Wednesday, May 20, 2015

Hoping for a Country that Works for Everyone


I have friends who really don’t want to have to vote for Hillary for president. They want to vote for Elizabeth Warren or Bernie Sanders. “Hillary is too centrist,” they say, “She’s just as beholden to corporate America as the Republicans.” With Bernie in the race, they may get their chance to cast that hopeful vote.

I understand where my friends are coming from. We see the middle class being washed away and workers’ rights have been so eroded that we are all in danger of living only to serve the corporation. My take on the political primaries is a bit different, however. When the hype of political campaigns is over, the real test is the effectiveness of elected officials in implementing policies that can make life better for the people. I happen to like both Elizabeth Warren and Bernie Sanders – a lot. I just think both of them can serve the country better in the senate. That is where they have a better chance of influencing real policy change. 

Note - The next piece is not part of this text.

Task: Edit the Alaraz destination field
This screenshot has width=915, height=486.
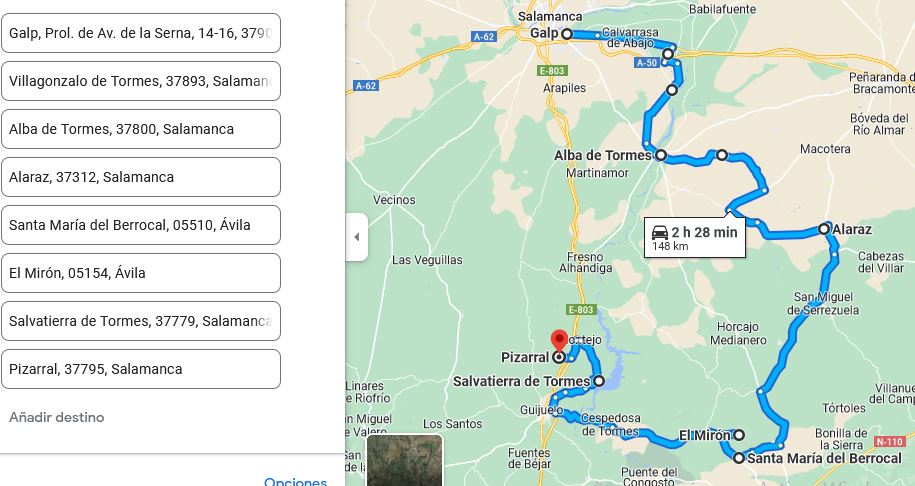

There is a valid argument, though, for bringing Elizabeth Warren or Bernie Sanders into the Democratic primary. Either one of them can insure that the voices of the people will be heard. Both of them have a proven ability to bring out the real issues of ordinary people being crushed by corporate America. They have the ability to bring hope for the common good into the national debate. Now that Bernie Sanders has declared his candidacy, we are sure to have some more excitement in the primary process, and it is more likely that the issues of ordinary people will be raised.

How Can We Make Things Better?

Whether the talk is about politics, religion, or social change, we often see heated discussions over how we can make things work better. Many are quick to point out the barriers that stand in the way, and who is to blame for what is lacking in our society. As with any presidential campaign, we are hearing various claims about which political candidate can best lead the country to greater things. The latest Rasmussen Poll reveals that 67% of the voters think the country is headed in the wrong direction, so clearly, the public wants something better than what we are now seeing. 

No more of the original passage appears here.